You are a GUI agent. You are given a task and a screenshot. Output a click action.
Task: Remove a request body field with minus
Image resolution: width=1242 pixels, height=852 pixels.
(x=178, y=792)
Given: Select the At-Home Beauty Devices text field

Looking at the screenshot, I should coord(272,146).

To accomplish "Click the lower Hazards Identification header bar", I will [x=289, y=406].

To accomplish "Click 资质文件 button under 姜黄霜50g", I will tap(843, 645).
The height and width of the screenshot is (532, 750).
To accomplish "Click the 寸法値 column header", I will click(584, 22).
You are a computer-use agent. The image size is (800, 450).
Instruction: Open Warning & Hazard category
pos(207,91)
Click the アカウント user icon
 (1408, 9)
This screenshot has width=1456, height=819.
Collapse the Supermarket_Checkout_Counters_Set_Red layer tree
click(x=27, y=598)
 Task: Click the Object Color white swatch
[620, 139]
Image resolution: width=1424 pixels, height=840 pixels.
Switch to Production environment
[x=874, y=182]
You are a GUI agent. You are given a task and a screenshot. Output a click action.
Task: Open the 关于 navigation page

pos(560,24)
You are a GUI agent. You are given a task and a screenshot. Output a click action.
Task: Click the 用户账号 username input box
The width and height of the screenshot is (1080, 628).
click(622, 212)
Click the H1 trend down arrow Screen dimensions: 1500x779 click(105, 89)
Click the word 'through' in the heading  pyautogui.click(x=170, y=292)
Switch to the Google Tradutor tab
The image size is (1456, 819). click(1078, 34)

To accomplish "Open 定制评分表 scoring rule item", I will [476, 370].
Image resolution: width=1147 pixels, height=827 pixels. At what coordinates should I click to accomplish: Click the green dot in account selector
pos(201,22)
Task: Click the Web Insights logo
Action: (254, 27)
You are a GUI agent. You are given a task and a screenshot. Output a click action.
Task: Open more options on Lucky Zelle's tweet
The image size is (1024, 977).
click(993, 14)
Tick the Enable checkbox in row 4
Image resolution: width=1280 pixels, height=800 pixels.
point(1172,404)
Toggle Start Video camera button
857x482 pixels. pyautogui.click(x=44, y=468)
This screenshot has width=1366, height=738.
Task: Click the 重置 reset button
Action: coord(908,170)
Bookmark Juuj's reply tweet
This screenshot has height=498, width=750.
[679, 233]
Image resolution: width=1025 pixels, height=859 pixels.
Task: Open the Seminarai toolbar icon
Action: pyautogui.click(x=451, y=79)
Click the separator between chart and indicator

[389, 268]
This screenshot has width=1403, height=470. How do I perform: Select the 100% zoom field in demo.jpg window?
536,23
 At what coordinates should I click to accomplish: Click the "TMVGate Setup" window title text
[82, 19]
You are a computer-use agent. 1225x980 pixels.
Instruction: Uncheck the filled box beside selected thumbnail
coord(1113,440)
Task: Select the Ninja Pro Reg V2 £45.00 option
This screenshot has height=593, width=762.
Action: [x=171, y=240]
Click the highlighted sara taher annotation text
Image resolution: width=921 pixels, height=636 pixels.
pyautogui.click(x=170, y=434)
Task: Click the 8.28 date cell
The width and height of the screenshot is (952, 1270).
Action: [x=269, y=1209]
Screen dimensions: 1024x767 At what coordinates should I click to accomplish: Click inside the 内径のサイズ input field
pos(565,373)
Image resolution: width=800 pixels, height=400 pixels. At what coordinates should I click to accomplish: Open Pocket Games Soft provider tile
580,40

- Description of the task: Update the lines from the one containing "Screen dimensions: 1024x767" through the one containing "pos(565,373)" by swapping "input field" for "text box", keeping all else the same, and give only those lines.

- Reply to the exercise:
Screen dimensions: 1024x767 At what coordinates should I click to accomplish: Click inside the 内径のサイズ text box
pos(565,373)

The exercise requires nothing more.